* start READING TEXT *

Learning Pieces

Docker

Test deployment service

During the development, I would like to have an easy way to start the Docker services I've created based on the most recent changes in the code. The solution I came up with involved creating a production and a test environment.

My first approach was to create a test pypi-server and a test environment for the journal-manager. The idea was that the journal-manager services would install the journal-manager packages from the test pypi-server.

Info

A neat thing that docker-compose does is to create a network among the services described in the docker-compose.yml file.

I put both test pypi-server and the test journal-manager services in the same docker-compose file to take advantage of the network docker created for the services contained in the docker-compose file. That didn't work. I needed to call pip install indexing the test pypi-server from the image build, but the network between the services is only created after the build step.

Note

A solution would be to setup the test pypi-server in a different docker-compose file and have it started before building the image.

Upload the wheel and extract it during image build

I decided to take a simpler approach.

Build the journal package in my dev machine, producing a wheel.
Copy the wheel to a deploy-packages folder in the deployment server. This folder is part of the image context.
Install the journal-manager from the wheel available in the deploy-package during the build.

The deploy-package folder has a folder for production and test packages. The deploy can be configured to use one or another. Also, depending of the deploy mode, we build the test services or the production services.

Bash

Executing commands via ssh in a remote machine

I had to manually set the PATH variable to contain the path /usr/local/bin.

ssh -p "${SSH_PORT}" "${DEPLOY_USER}@${DEPLOY_HOST}" "export PATH=\$PATH:/usr/local/bin; echo \$PATH; ${DEPLOY_SCRIPT} ${BUILD_MODE} ${DEPLOY_ACTION}"

Info

I've set up ssh and scp to use public/private key pair identification file. More info here

Fermat's little theorem: For any integer \(a\) and any prime number \(p\): \(a^p - a\) is a multiple of \(p\).
Totient function: \(\phi(n)\) denotes the number of co-primes of \(n\).
Totient of prime product: Given prime numbers \(p,q\): \(\phi(pq) = \phi(p)\phi(q) = (p-1)(q-1)\).
Euller's theorem: For any integer \(n\) and \(a\) co-prime of with \(n\): \(a^{\phi(n)} \equiv 1 \mod n\).

Let keyword

The let keyword allows you to compute arithmetic operations.

let "result = (a+b) * (c-d)"

Error handling

Bash uses the error code returned by programs to handle errors. A zero code means success and a non-zero code means error.

One can individually handle errors in bash by using the logical OR operator ||.

command1 || {echo "Command failed"; exit 101;}

You can also trigger cleanup functions or special treatment for some types of errors using trap.

trap cleanup EXIT 
trap handle_termination_signal TERM

Bash has a setting that instructs it to exit if a command fails.

set -exuo pipefail

-e: immediately exit if an error occurs.
-x: print every command that is executed.
-u: if set, any reference to an unset variable is an error.
-o pipefail: any command that fails in a pipe sequence will return an error code.

Vim

Pasting to vim command line

yank a text
go to command mode and press <CTRL> + R and then press "

* end READING TEXT *
* start DATA PROVIDED *

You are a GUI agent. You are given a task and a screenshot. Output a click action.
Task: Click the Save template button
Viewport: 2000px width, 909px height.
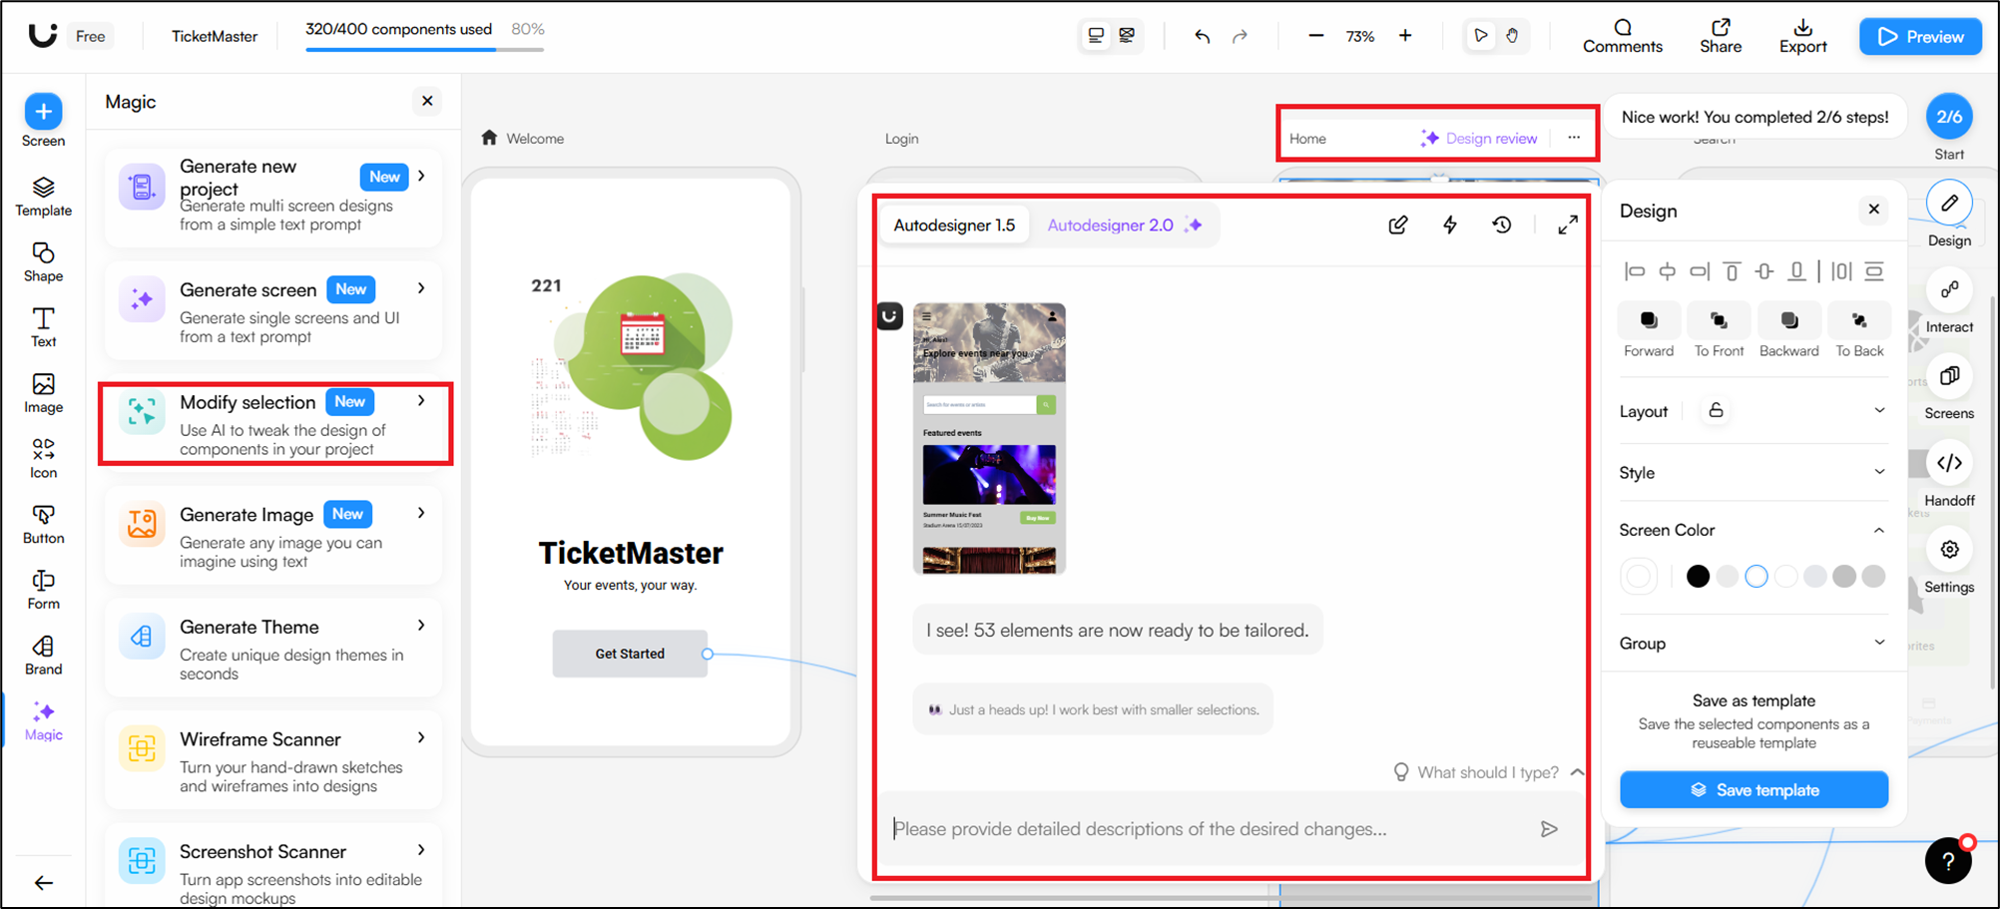[x=1754, y=790]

* end DATA PROVIDED *

TASK STATEMENT → In the learning notes, why did it fail to place the test pypi-server and the test journal-manager services in the same docker-compose file?

EXERCISE SOLUTION → The image build had to run pip install against the test pypi-server, but Docker creates the network between the services only after the build step.